*TAREAS PENDIENTES:*
• 1. Responde brevemente, según el texto sobre la exploración de la Antártida:
(a) ¿Cuáles eran los tres polos que quedaban como grandes objetivos?
(b) Según Smith, ¿de qué se sabía más que de la Antártida en aquella época?
(c) ¿De qué países eran principalmente las exploraciones que pisaban terreno virgen en el polo sur?
• 2. Copia al pie de la letra el tramo del texto sobre la exploración de la Antártida que va desde "En aquella época, recuerda" hasta "territorio helado antártico.".
• 3. Continúa el texto sobre la exploración de la Antártida a partir de donde termina.

*TEXTO EXTRAÍDO:*
Y los tres polos –el norte, el sur y el Everest, como se vino a conocer– eran los grandes objetivos que quedaban. “La Antártida era el último lugar en la Tierra, el último continente en ser explorado”, recuerda Smith. Entonces aún era posible, como escribió el malogrado alpinista George Mallory camino del Everest, literalmente “salirse del mapa”.
En aquella época, recuerda Smith, “se sabía más de la luna que de la Antártida. No tenían ni idea de lo que iban a experimentar”. Cada paso que daban las exploraciones inglesas y noruegas –principalmente– por el polo sur pisaba terreno virgen. Pero unos iban mejor preparados que otros, lo que marcó el destino de las trágicas incursiones británicas en el territorio helado antártico.

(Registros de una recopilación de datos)
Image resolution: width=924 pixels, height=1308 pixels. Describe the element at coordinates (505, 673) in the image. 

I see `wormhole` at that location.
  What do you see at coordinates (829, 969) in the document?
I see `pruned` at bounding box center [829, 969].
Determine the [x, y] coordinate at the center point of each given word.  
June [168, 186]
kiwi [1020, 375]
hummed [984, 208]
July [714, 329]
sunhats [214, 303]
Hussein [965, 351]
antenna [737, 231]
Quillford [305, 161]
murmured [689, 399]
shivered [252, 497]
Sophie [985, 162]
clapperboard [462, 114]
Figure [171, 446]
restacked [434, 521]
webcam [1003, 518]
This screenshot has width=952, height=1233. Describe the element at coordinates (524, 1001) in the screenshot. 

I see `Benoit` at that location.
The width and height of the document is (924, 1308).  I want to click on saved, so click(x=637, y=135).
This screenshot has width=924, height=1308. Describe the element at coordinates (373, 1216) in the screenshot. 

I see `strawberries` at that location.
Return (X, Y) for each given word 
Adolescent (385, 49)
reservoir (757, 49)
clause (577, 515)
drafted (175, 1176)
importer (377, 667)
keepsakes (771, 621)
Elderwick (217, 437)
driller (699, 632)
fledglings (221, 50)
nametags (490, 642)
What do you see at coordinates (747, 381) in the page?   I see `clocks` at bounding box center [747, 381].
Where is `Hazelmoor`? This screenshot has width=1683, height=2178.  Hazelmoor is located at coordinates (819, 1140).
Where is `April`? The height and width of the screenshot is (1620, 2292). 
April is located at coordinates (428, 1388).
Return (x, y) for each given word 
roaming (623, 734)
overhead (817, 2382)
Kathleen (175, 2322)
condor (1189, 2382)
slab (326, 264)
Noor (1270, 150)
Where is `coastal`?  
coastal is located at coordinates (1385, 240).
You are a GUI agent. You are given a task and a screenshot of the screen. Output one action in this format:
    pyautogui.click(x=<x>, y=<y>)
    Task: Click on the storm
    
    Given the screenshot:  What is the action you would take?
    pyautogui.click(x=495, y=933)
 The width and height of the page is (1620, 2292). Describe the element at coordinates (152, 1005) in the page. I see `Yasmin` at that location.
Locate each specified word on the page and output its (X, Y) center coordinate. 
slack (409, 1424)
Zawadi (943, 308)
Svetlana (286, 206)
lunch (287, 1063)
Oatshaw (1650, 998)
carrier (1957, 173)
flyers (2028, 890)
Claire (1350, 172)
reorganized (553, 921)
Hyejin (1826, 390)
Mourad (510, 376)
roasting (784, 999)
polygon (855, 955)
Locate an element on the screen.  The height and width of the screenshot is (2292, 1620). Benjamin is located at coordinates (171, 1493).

*RESULTADOS:*
• 1.
(a) El norte, el sur y el Everest.
(b) De la luna.
(c) Inglesas y noruegas.

• 2.
En aquella época, recuerda Smith, “se sabía más de la luna que de la Antártida. No tenían ni idea de lo que iban a experimentar”. Cada paso que daban las exploraciones inglesas y noruegas –principalmente– por el polo sur pisaba terreno virgen. Pero unos iban mejor preparados que otros, lo que marcó el destino de las trágicas incursiones británicas en el territorio helado antártico.

• 3.
“Roal Amundsen [quien sería la primera persona en llegar al polo sur físico, en 1912] y los noruegos eran profesionales, mientras los ingleses eran aficionados. Esa es la gran diferencia”, cuenta Smith. En el libro, relata cómo los británicos, puristas en el sentido más tradicional del término, pensaban que tirar de los trineos con perros como hacían sus rivales noruegos era hacer trampa en el noble reto entre hombre y naturaleza. Exactamente el mismo dilema que tendrían sus compañeros alpinistas con el oxígeno en el Everest.
En la primera expedición británica al polo, a bordo del Discovery (1901-1904), empezaron utilizando su propia fuerza. El desgaste era ingente; los resultados, pobres. “Cuando las temperaturas bajaron a -70 grados, no estaban preparados. Hoy en día bajamos a comprar el pan con mejor equipamiento del que ellos tenían entonces”, pone en valor Smith.
Lo descubrieron a las malas, cuando la segunda incursión hacia el polo sur físico (1910-1913) liderada por Scott acabó en tragedia. Al llegar por fin al punto más meridional del planeta, el grupo de Scott se encontró unas tiendas de campaña que atestiguaban que los noruegos habían estado allí un mes antes. El golpe fue duro para el imperio y aún lo sería más para la expedición.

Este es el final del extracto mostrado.